Task goal
Pick up the forum thread about a sand-bottom fish tank and continue it from its last post.

Quoted text
◇ ◇ ◇

# Sand Bottom Tank



## goldfishkiller (Mar 26, 2003)

Boy, I'll tell ya'll what, I'm never going back to rocks again


----------



## goldfishkiller (Mar 26, 2003)

The local hide out


----------



## goldfishkiller (Mar 26, 2003)

My Little Rhom on the hunt


----------



## 521 1N5 (Apr 25, 2003)

that looks great man!!!!


----------



## Raptor (Jan 3, 2003)

Good luck keeping it out of your filter. It does look great though.


----------



## Nethius (Feb 23, 2003)

Looking good!!!


----------



## Poseidon X (Jan 31, 2003)

just wait till he turns 10 inches and decides to attack his shadow... sand storm! I have had it happen many times now, you may want to add some gravel to the mix as they grow looks great though!


----------



## ncith (Apr 20, 2003)

Man I want sand in my tank







Looks great!


----------



## Petzl88 (Feb 5, 2003)

That looks great! Keep us updated on how the maintenance is.

I'd throw a few rocks in there to mix it up if I were you. You know, make it look more natural.

Great job!


----------



## goldfishkiller (Mar 26, 2003)

I'd like to put some slate rock I have, but there're good size and I'm worried about the weight issue. I've already got 100 lbs of sand in there, and it's only a little 75gl tank.

◇ ◇ ◇

Source material

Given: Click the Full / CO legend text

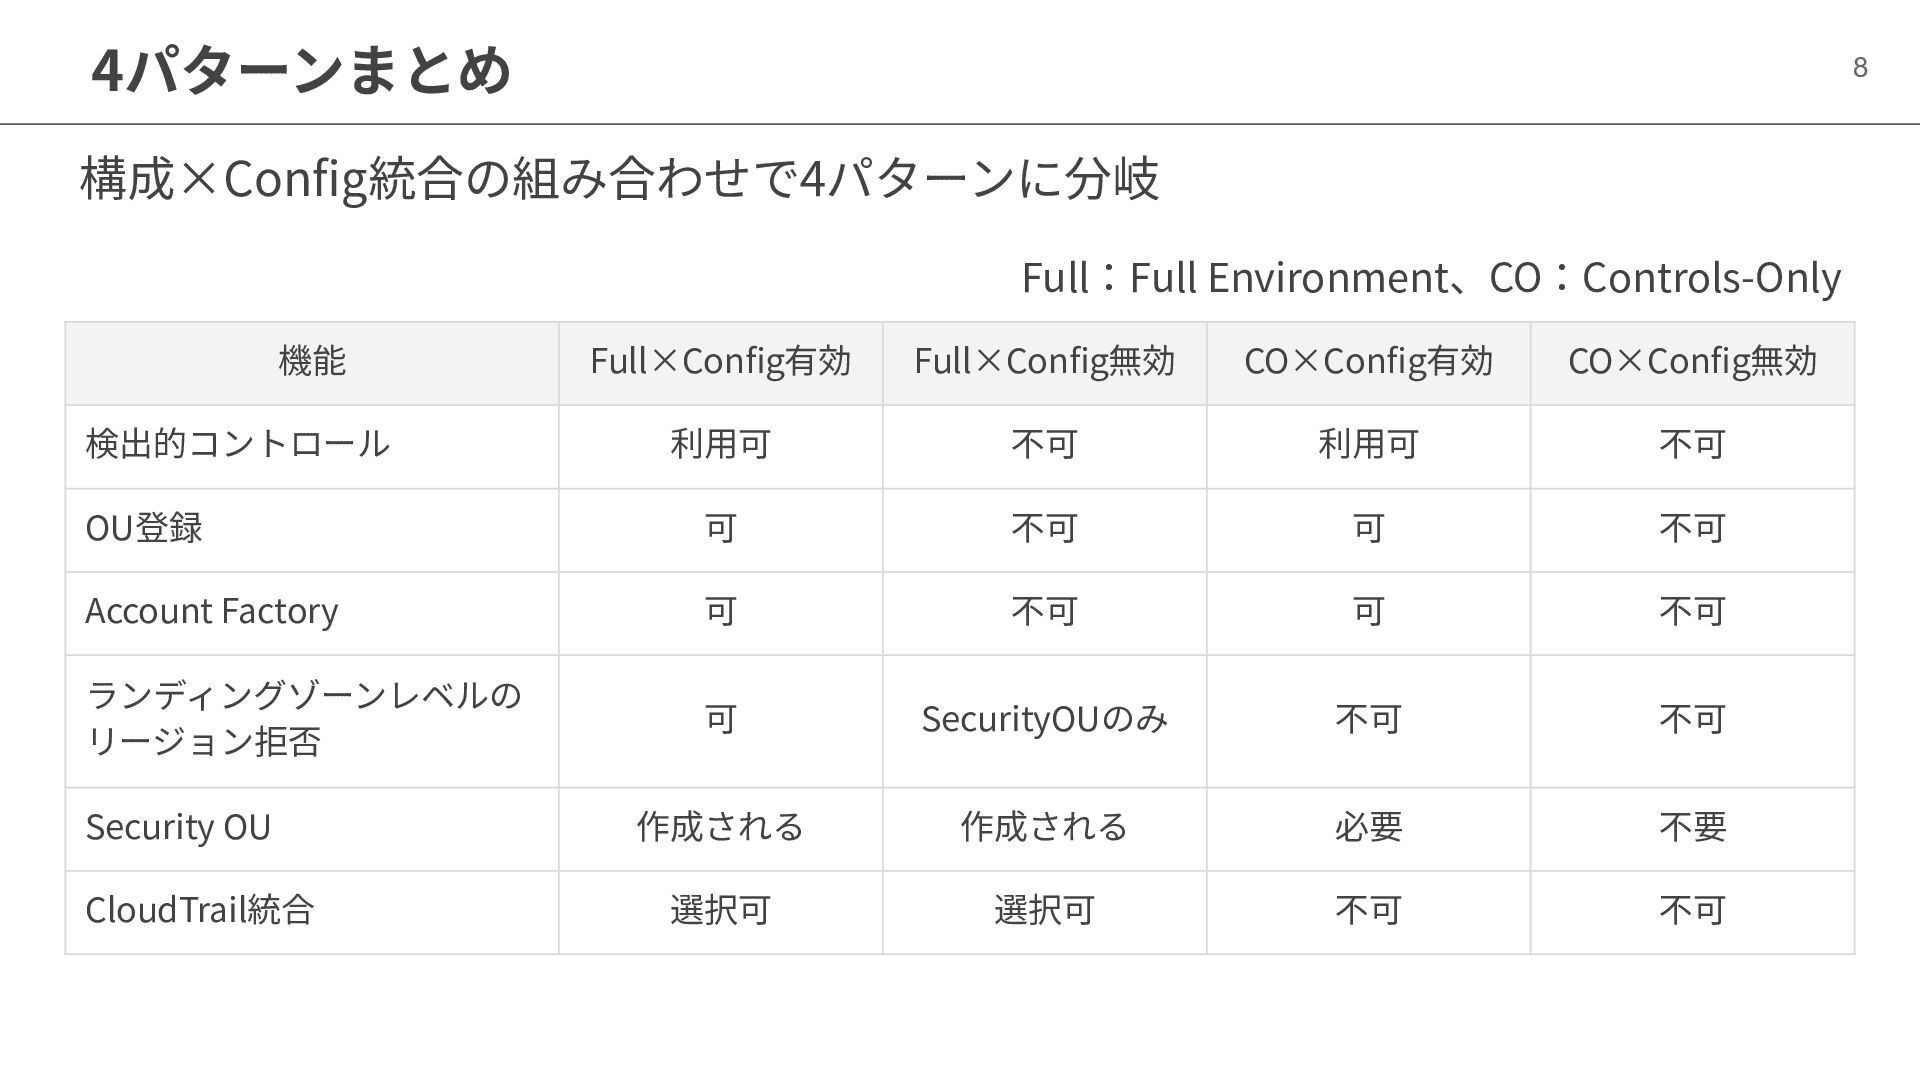Looking at the screenshot, I should 1431,278.
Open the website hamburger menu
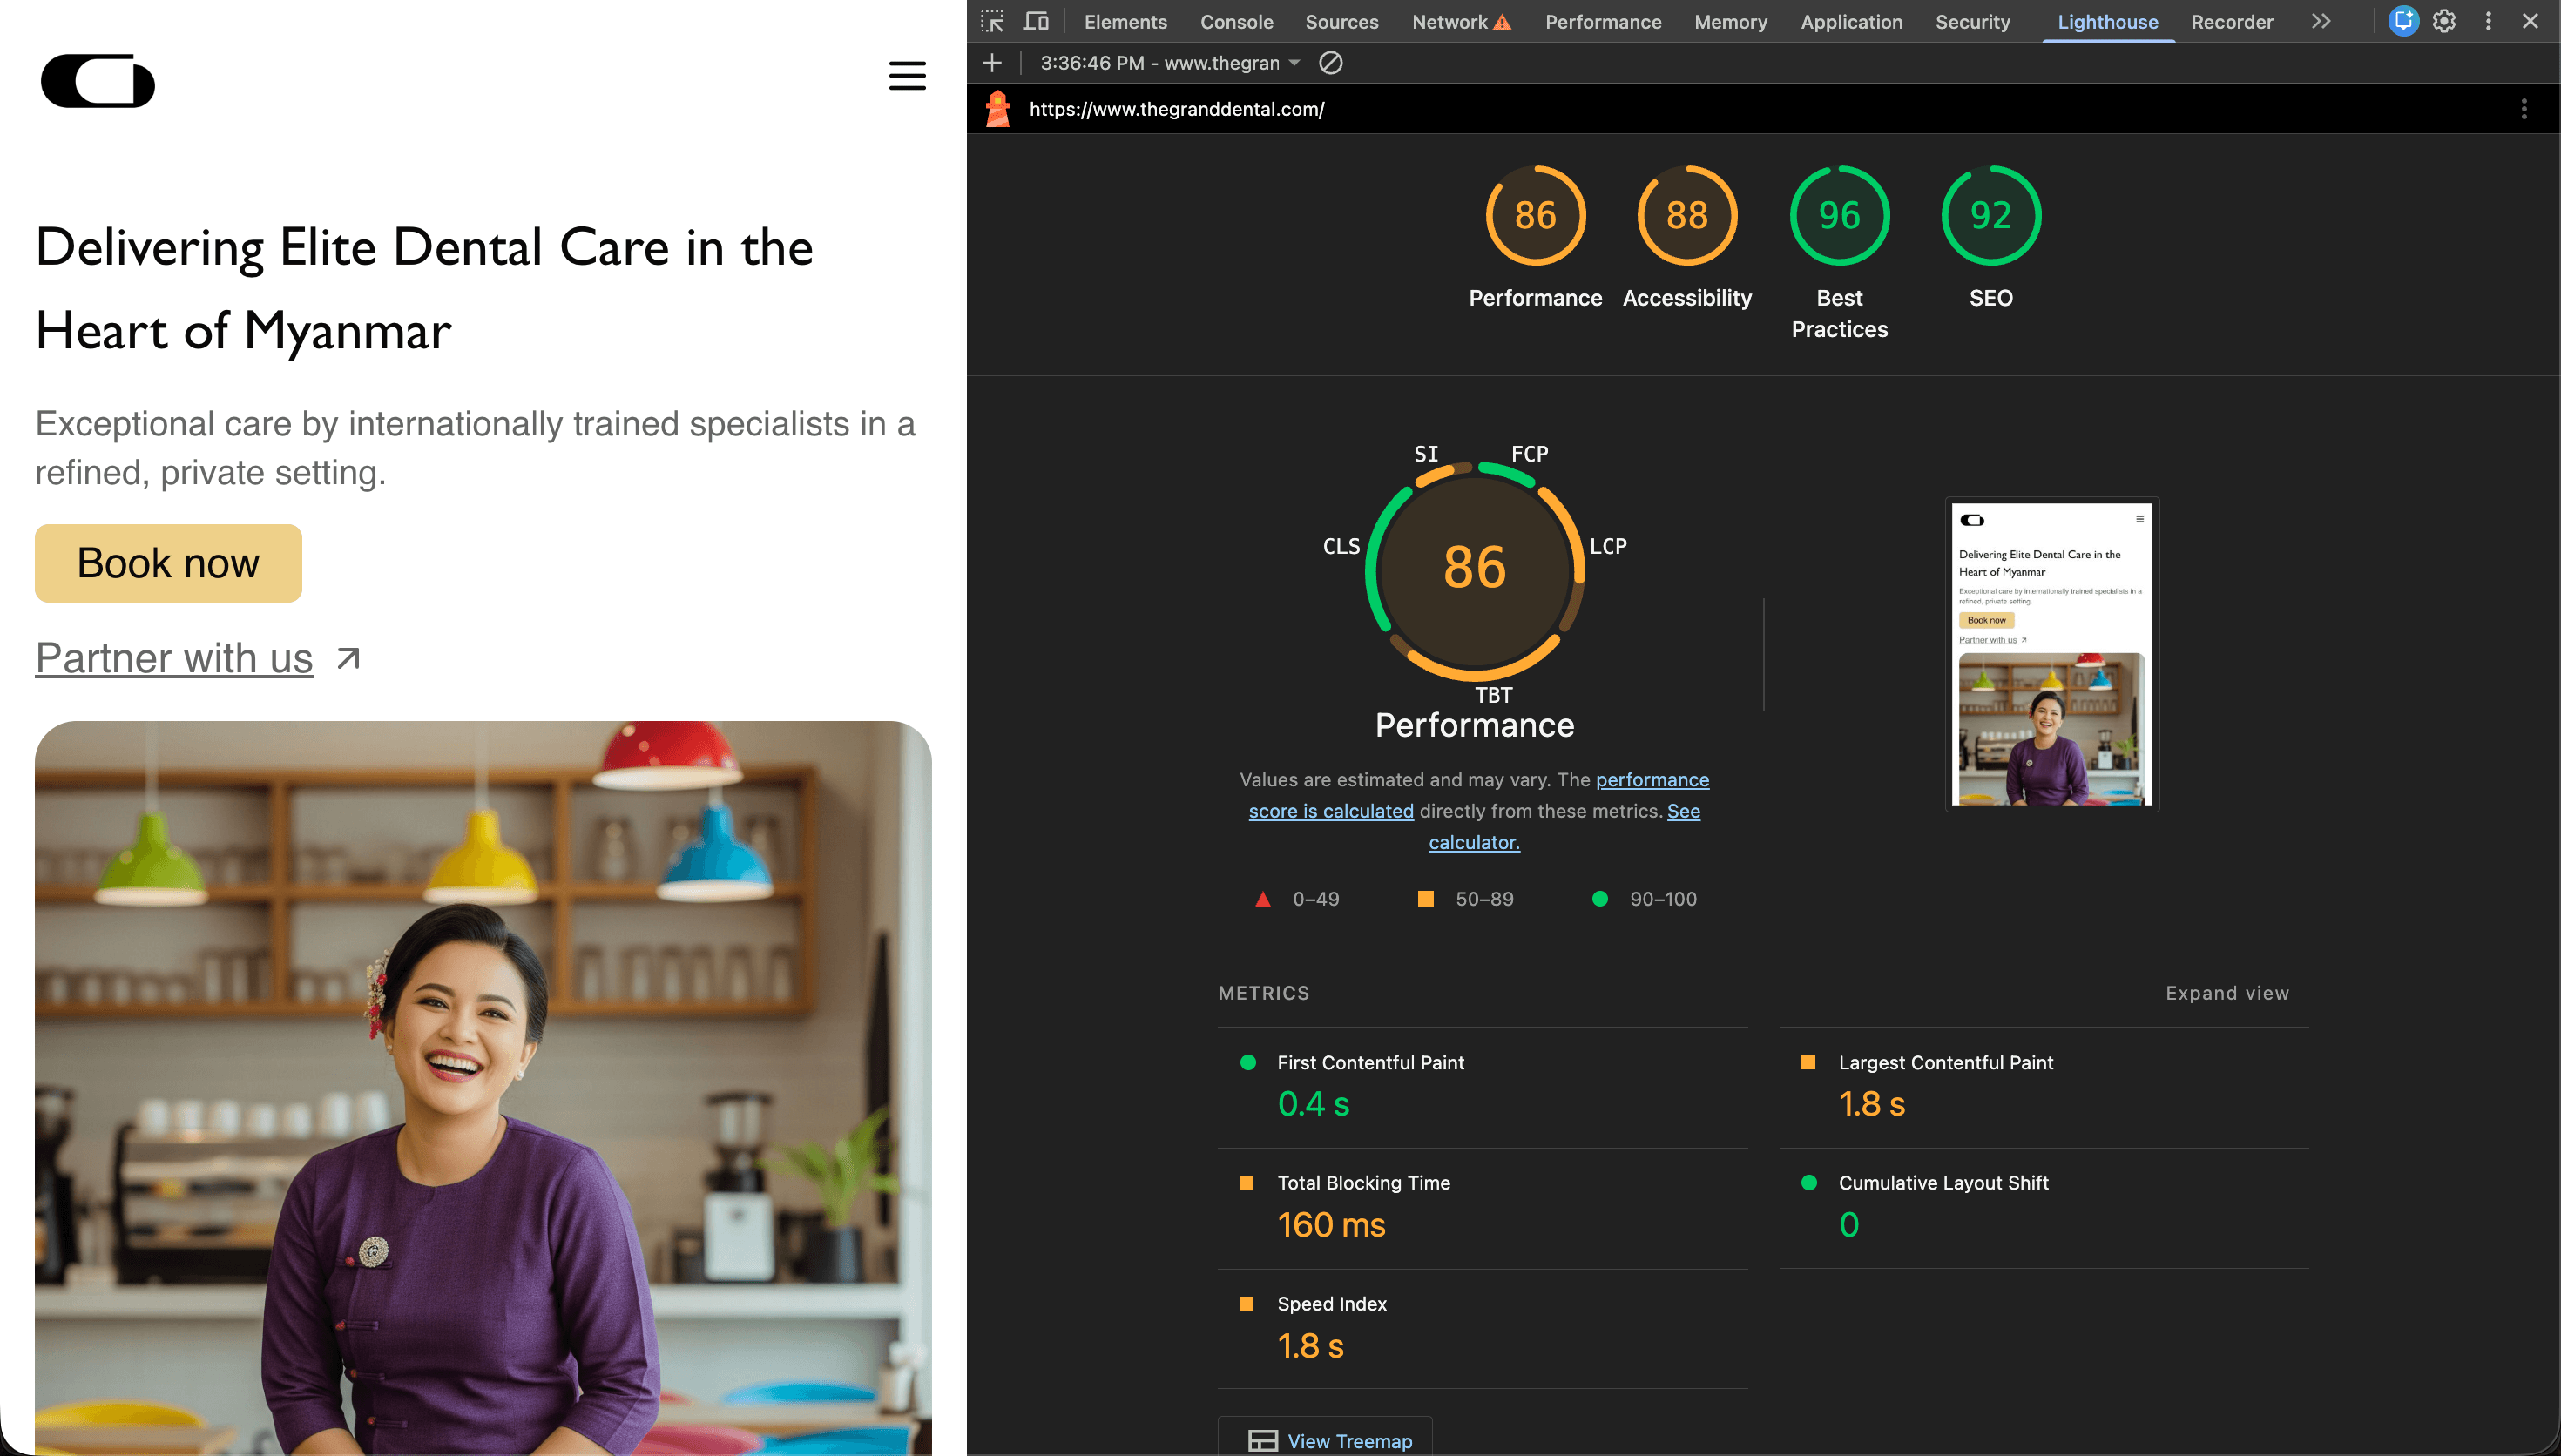Image resolution: width=2561 pixels, height=1456 pixels. 907,76
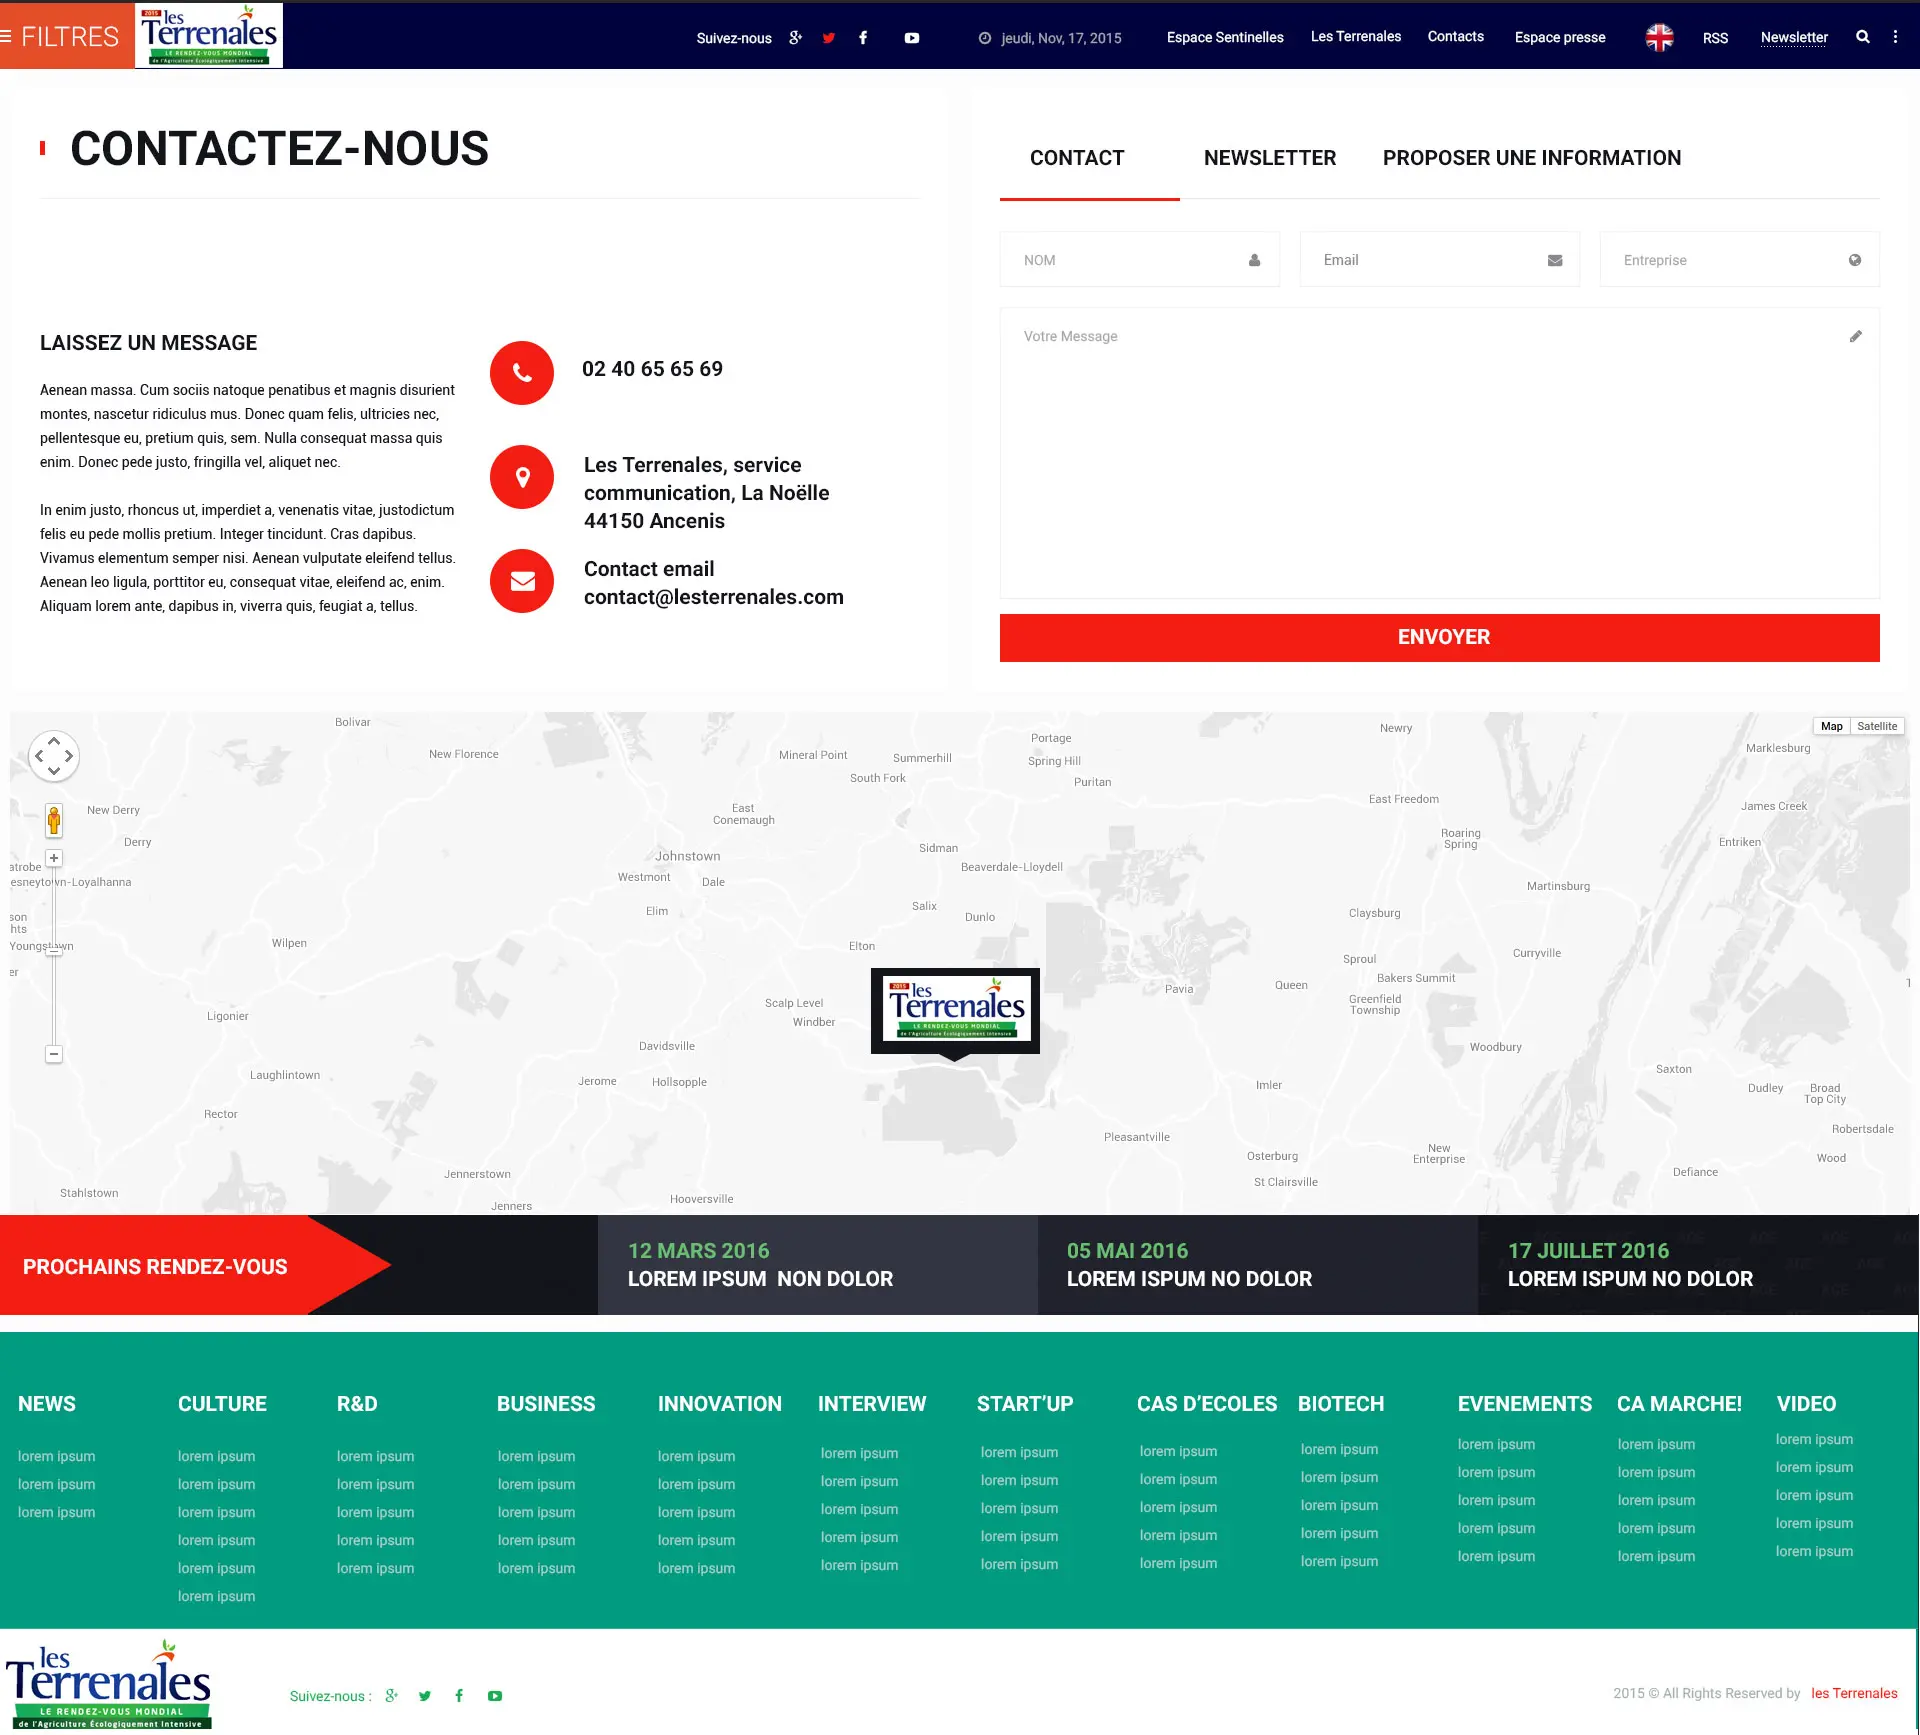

◇ ◇ ◇

Right answer
----------



## JesseD (Mar 26, 2003)

i think that sand does look hella cool, but it seems too much work in the long run. as far as filters and powerheads go. just my opinion though. (ive never had sand in any of my tanks)


----------



## Death in #'s (Apr 29, 2003)

sand is really cool maybe next tank ill try that


----------



## scarfish (Apr 5, 2003)

Looks good! I've got a 75 with about 150 pounds of sand and about 70 pounds of rock and driftwood and I've had no problems. I've never had any sand get into my filter and I've had some rowdy fish in there. IMO sand looks 100% better than gravel, it's also way cheaper.


----------



## GARGOYLE (Feb 12, 2003)

Sand looks great. I might try it on a smaller tank before I do it on my big ones.


----------



## pcrose (Mar 9, 2003)

Cool you even have shrimp in there


----------



## Seifer (Apr 10, 2003)

ive got black sand in my tank.. looks great! i love it.

ill post some pics eventually. i have white flat limestone rocks and some live plants too.. the combo looks really good imo.


----------



## Seifer (Apr 10, 2003)

here is my black sand tank, it has 3 baby terns, hiding under the rocks.


----------



## Atlanta Braves Baby! (Mar 12, 2003)

wow black sand looks really nice. I bet it costs alot though.


----------



## b_ack51 (Feb 11, 2003)

blacksand is about $20 for 20 lbs at petsmart. or you can go online and get it from bigals i think for $12.99 for 20lbs.... but then you have extra weight for shipping charges. it looks awesome. i have it in my tank, but my p's are 6+ so they do create a sandstorm...


----------



## Bcollins111900 (Feb 3, 2003)

I have ventured into a sand/gravel mix. I orginally had sand in the bottom of a tank for cycling, well got a very active rhom and wanted to put gravel in there so I got natural colored gravel and poured it right on top of the gravel. My plants have killer root depth and it looks great as well as it gives your substrate a more natural layered ground look.


----------



## Judazzz (Jan 13, 2003)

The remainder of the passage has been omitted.